══ Records for the task ══

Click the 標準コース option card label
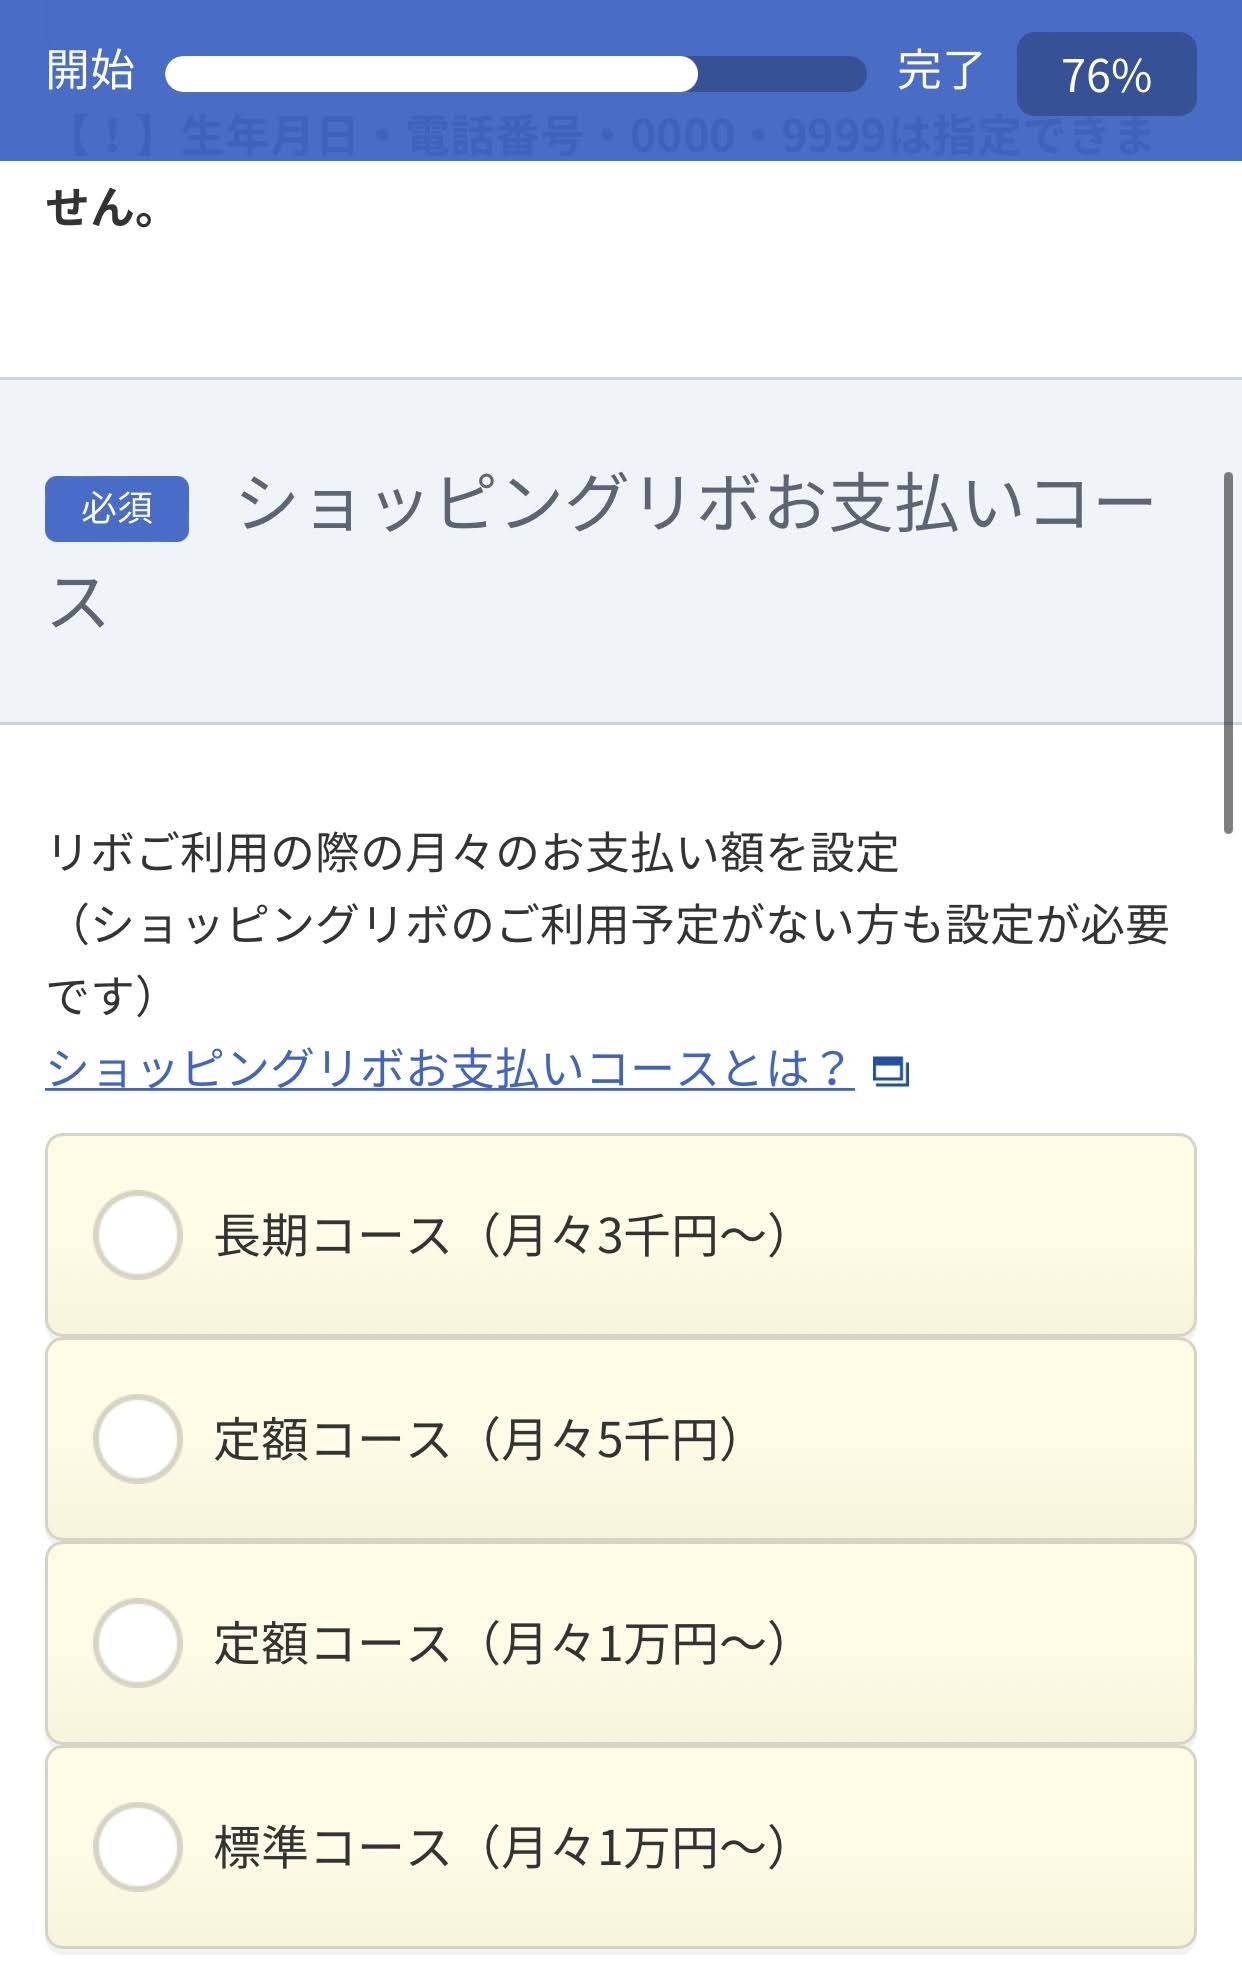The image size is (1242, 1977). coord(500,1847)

═══
══ Records for the task ══

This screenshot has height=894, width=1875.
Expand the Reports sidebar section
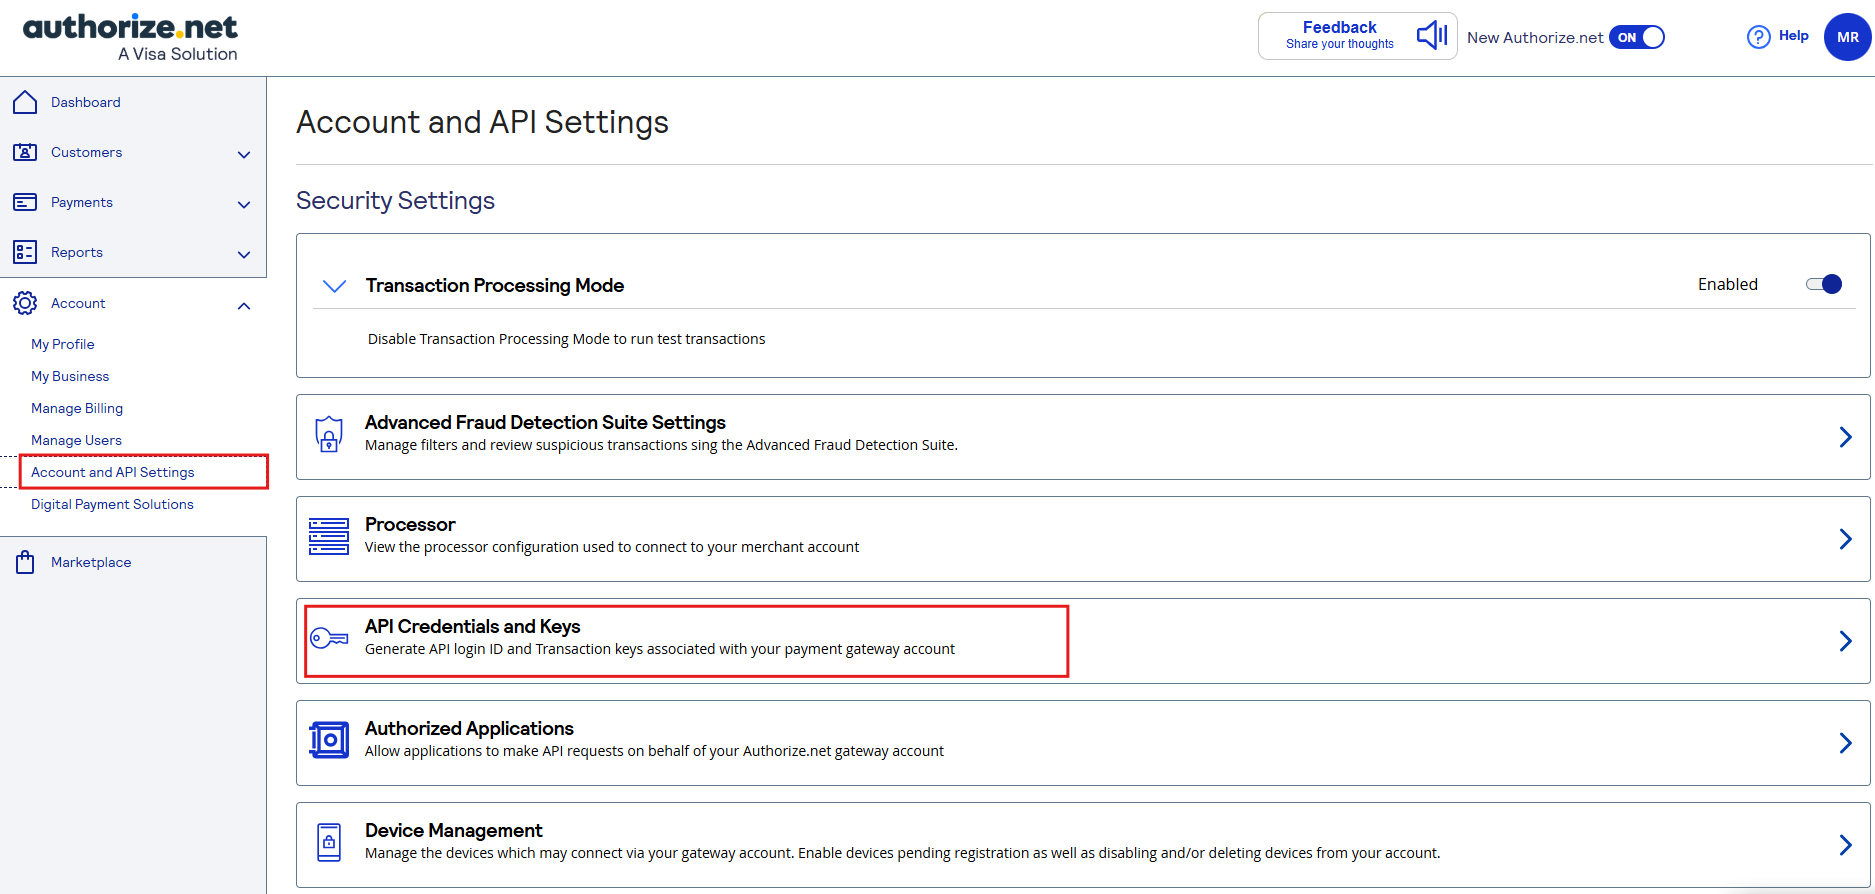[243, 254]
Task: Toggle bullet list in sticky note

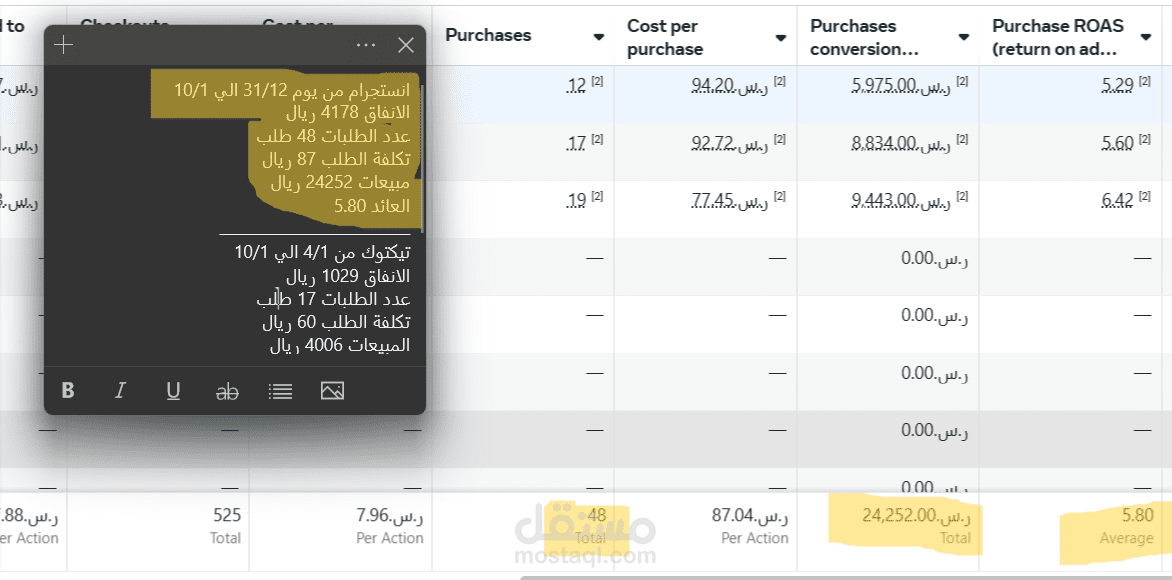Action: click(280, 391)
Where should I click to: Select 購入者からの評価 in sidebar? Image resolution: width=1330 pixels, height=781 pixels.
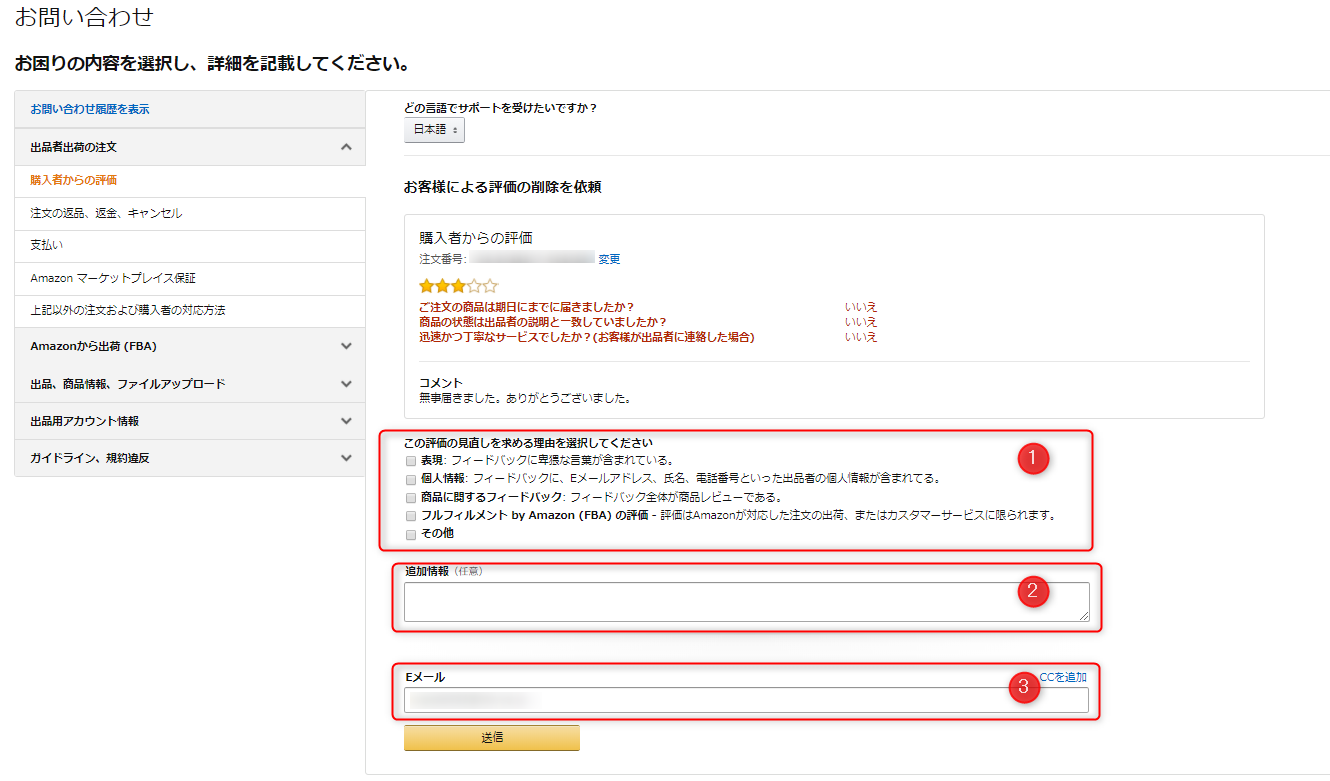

═══

Beginning at the line that has "This screenshot has height=894, width=1875." and ending at the line that has "Where should I", restate the listing above word for word, pictures left out.

[Exercise answer]
This screenshot has height=894, width=1875.
Expand the Reports sidebar section
[243, 254]
Task: Toggle bullet list in sticky note

Action: click(280, 391)
Where should I click to: Select 購入者からの評価 in sidebar? Image resolution: width=1330 pixels, height=781 pixels.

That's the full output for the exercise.